17/08/2020 21:25 BST | Updated 18/08/2020 00:17 BST

How The Government Changed Its Tuned On Controversial Exams Algorithm

From "robust system" to the "wrong road" in five days.

Gavin Williamson poses for a photo in his office at the Department of Education in London following the announcement that A-level and GCSE school results in England will now be based on teachers' assessments of their students.

For five days, the UK government staunchly defended the controversial algorithm that determined A-level grades before ditching the model because of “significant inconsistencies”.

On Monday, ministers announced they will allow for results to be based on teachers’ predicted grades for their students, rather than a “standardisation model” that saw the A-level grades of almost 40% of students downgraded from what they had originally been awarded.

It followed criticism from students and headteachers and complaints from dozens of Tory MPs, and came more than a week after the Scottish government was forced into its own U-turn after a backlash about the moderation system used there.

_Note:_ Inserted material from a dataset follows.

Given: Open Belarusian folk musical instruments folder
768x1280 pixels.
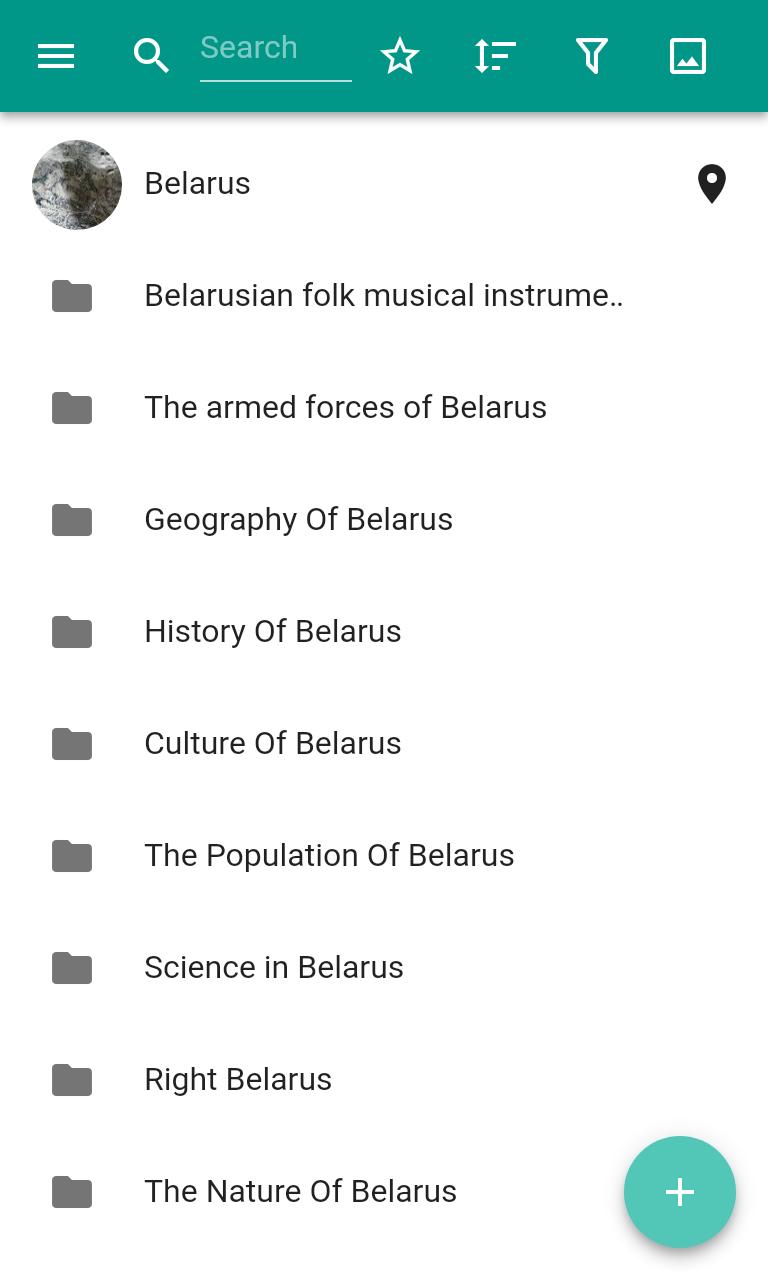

Yet despite the advance notice of the chaos, UK government ministers repeatedly insisted they would not follow the example set in Holyrood, arguing an appeals system would resolve most problems.

The government in England on the eve of the results outlined a “triple lock” process: this would allow a pupil to either accept their calculated grade, appeal to receive a valid mock result, or sit a new exam in the autumn.

And ministers didn’t appear likely to budge after prime minister Boris Johnson summed up the government line when defending the “robust” system. On Thursday, he told reporters that the results were “good” and are “dependable for employers”.

Speaking on Sky News on the same day, Williamson was clear there would be no volte face.

He was asked by Niall Paterson: “Can you give a cast-iron guarantee, triple-locked if you will, that you will not be forced into an embarrassing U-turn?”

“Absolutely,” replied Williamson.



That day, the president of the National Union of Students launched a petition against the policy and accused the government’s system of being “racist and classist”.

Larissa Kennedy made the comments on Twitter, writing: “Congrats to those getting results today.

“Due to a classist, racist moderation system, not everyone will receive the grades they deserve.”

The petition claimed the Department for Education’s “triple lock” system amounted to “educational inequality” and was based on a “ridiculous algorithm” which unfairly prejudices students from less advantaged backgrounds.

Dr Michelle Meadows, executive director for strategy, risk and research at Ofqual, responded that there is “no evidence of systematic bias” in the moderation system.

Still little sign of a U-turn.



On Friday, scrutiny of the impact of the moderation heightened.

With neither the Department of Education or education watchdog Ofqual yet to signal any alteration in the policy, Williamson’s Whitehall department were moved to post a blog that claimed it had “debunked” misleading claims in the media.  

The blog, largely an exercise in semantics, was readily re-tweeted by senior Tories, including by former education secretary Michael Gove. It repeatedly makes a defence of the now ditched “standardisation model” and even suggests it is superior to the “entirely different” approach taken in Scotland.



On Saturday, students marched on Westminster and called for the education secretary to be fired. Placard-waving demonstrators chanted “Sack Gavin Williamson!” and “Teachers not Tories!”.

On the same day, Williamson gave an interview in The Times where he defended the model once more – and knocked the system deployed north of the border.

“No U-turn, no change,” he told the paper’s Steven Swinford, adding that “there aren’t any controls, you’ve got rampant grade inflation” in Scotland.

The message was clear: England had done it better than Scotland, and there would be no junking of the algorithm.



Fast forward two days and suddenly there is a very different tone, with the morning briefing to journalists in the Westminster lobby hinting at an imminent big announcement

By the afternoon, Ofqual’s chairman Roger Taylor, fronting that announcement, admitted the regulator had gone down the “wrong road”. And Williamson said he now accepted the model had produced more “significant inconsistencies” than could be rectified through an appeals process. 

Remarkably, the minister claimed the scale of the problem had only become clear over the weekend. “As we looked in greater detail over Saturday and Sunday, it became evident that further action needed to be taken,” he said, which commentators took as an attempt to blame the regulator for the fiasco.